▸ **ABOUT THIS EXERCISE**:
Please quote exactly the lines below from the line containing "The width and height of the screenshot is (793, 715)." to the line containing "Task: Click the home icon in sidebar", both lines included, and nothing else.

Stored data entries:

'''

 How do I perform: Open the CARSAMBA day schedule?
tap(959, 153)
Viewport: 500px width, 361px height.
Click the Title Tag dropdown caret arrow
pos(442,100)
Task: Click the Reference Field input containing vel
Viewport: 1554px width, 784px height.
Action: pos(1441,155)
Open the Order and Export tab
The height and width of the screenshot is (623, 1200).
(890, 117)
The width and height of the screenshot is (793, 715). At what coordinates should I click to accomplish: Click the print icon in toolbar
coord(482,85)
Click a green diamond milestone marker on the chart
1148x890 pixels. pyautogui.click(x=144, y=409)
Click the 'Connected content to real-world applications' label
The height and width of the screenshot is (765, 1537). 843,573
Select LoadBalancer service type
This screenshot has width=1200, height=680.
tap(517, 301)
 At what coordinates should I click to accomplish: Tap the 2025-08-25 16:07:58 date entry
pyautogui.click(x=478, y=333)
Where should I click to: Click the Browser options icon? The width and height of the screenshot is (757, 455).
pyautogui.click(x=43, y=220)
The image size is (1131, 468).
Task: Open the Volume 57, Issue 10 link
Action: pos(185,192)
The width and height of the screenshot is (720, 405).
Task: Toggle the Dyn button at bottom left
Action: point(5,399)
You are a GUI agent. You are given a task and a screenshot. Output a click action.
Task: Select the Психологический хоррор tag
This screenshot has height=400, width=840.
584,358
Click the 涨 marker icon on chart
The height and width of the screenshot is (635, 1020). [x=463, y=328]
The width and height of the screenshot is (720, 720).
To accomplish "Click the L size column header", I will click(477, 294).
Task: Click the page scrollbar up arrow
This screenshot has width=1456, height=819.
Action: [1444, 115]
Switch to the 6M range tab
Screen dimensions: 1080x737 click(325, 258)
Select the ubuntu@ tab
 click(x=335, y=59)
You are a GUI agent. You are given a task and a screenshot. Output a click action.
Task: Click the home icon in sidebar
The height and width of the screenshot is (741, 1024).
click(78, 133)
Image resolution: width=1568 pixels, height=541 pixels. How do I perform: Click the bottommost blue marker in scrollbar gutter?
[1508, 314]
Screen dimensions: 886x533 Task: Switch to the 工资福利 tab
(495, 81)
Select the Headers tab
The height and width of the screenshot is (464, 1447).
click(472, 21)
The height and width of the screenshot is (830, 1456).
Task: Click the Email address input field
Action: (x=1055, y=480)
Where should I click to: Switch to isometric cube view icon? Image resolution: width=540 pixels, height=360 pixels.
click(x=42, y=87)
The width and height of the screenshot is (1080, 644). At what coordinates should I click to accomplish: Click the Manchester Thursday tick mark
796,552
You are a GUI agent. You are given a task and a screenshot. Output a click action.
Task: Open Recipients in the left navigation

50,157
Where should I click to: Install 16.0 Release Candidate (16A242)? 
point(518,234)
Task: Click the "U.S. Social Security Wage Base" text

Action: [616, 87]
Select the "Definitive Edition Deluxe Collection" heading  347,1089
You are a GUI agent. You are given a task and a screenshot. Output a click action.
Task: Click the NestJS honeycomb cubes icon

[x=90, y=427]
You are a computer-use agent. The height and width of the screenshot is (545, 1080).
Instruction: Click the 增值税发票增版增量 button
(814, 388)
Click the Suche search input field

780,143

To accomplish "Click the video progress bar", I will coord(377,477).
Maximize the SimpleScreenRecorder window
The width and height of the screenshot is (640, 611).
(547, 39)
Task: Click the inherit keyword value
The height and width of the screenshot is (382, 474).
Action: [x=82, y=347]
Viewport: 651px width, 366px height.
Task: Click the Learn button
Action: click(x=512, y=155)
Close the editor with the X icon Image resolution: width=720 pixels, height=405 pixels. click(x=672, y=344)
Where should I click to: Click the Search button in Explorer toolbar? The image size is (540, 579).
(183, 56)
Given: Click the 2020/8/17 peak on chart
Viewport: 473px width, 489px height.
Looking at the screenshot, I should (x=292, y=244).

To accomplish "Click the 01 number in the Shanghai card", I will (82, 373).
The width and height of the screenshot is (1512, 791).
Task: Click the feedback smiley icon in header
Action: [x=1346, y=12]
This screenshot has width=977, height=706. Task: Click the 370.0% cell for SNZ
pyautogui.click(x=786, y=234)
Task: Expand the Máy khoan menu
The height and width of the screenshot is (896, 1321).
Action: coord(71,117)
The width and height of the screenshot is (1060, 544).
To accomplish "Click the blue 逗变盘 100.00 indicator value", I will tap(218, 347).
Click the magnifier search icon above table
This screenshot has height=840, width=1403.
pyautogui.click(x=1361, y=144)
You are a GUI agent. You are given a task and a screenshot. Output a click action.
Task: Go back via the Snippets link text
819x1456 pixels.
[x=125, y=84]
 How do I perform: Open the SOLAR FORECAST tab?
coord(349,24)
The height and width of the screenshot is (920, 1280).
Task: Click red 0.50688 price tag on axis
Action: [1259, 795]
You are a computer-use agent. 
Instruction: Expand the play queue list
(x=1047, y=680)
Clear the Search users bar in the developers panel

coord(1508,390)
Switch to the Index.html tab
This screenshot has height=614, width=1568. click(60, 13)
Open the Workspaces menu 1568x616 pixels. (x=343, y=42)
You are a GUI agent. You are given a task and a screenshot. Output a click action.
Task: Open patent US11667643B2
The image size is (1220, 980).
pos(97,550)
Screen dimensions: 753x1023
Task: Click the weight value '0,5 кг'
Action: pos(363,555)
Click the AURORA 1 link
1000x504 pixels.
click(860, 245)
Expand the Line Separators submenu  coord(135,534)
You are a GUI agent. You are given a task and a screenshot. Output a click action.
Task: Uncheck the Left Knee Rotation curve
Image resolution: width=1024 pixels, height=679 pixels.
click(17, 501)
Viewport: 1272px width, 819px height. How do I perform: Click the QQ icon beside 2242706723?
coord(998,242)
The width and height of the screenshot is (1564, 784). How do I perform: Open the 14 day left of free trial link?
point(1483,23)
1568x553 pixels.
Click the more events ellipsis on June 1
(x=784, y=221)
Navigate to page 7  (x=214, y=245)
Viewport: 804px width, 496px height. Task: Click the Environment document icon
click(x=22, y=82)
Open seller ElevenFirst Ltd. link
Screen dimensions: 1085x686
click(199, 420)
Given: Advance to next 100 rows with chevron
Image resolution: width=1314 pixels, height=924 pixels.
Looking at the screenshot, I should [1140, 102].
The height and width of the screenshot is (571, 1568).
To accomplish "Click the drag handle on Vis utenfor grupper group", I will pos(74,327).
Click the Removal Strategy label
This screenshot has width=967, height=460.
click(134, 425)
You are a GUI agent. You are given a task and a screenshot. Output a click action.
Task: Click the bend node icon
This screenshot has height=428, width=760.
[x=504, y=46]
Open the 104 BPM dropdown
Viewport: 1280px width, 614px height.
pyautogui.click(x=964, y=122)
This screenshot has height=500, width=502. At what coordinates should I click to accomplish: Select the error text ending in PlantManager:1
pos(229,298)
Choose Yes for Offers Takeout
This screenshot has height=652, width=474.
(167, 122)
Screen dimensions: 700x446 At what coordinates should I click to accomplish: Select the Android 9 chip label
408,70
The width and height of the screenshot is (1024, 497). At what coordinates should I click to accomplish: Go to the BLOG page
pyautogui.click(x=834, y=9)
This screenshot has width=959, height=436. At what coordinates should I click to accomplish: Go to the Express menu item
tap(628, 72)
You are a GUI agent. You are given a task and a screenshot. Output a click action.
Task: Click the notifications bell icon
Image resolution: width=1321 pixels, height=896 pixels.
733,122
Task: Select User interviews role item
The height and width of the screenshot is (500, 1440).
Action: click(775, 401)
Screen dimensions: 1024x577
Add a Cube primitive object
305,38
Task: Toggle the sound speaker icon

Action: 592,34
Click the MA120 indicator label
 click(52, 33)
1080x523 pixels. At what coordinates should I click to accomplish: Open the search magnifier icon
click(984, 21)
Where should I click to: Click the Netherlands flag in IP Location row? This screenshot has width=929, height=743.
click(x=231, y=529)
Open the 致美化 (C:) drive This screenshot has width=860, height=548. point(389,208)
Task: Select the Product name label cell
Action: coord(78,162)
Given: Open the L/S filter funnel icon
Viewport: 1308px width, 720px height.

'''

▸ **RESPONSE AREA**:
The width and height of the screenshot is (793, 715). At what coordinates should I click to accomplish: Click the print icon in toolbar
coord(482,85)
Click a green diamond milestone marker on the chart
1148x890 pixels. pyautogui.click(x=144, y=409)
Click the 'Connected content to real-world applications' label
The height and width of the screenshot is (765, 1537). 843,573
Select LoadBalancer service type
This screenshot has width=1200, height=680.
tap(517, 301)
 At what coordinates should I click to accomplish: Tap the 2025-08-25 16:07:58 date entry
pyautogui.click(x=478, y=333)
Where should I click to: Click the Browser options icon? The width and height of the screenshot is (757, 455).
pyautogui.click(x=43, y=220)
The image size is (1131, 468).
Task: Open the Volume 57, Issue 10 link
Action: pos(185,192)
The width and height of the screenshot is (720, 405).
Task: Toggle the Dyn button at bottom left
Action: point(5,399)
You are a GUI agent. You are given a task and a screenshot. Output a click action.
Task: Select the Психологический хоррор tag
This screenshot has height=400, width=840.
584,358
Click the 涨 marker icon on chart
The height and width of the screenshot is (635, 1020). [x=463, y=328]
The width and height of the screenshot is (720, 720).
To accomplish "Click the L size column header", I will click(477, 294).
Task: Click the page scrollbar up arrow
This screenshot has width=1456, height=819.
Action: [1444, 115]
Switch to the 6M range tab
Screen dimensions: 1080x737 click(325, 258)
Select the ubuntu@ tab
 click(x=335, y=59)
You are a GUI agent. You are given a task and a screenshot. Output a click action.
Task: Click the home icon in sidebar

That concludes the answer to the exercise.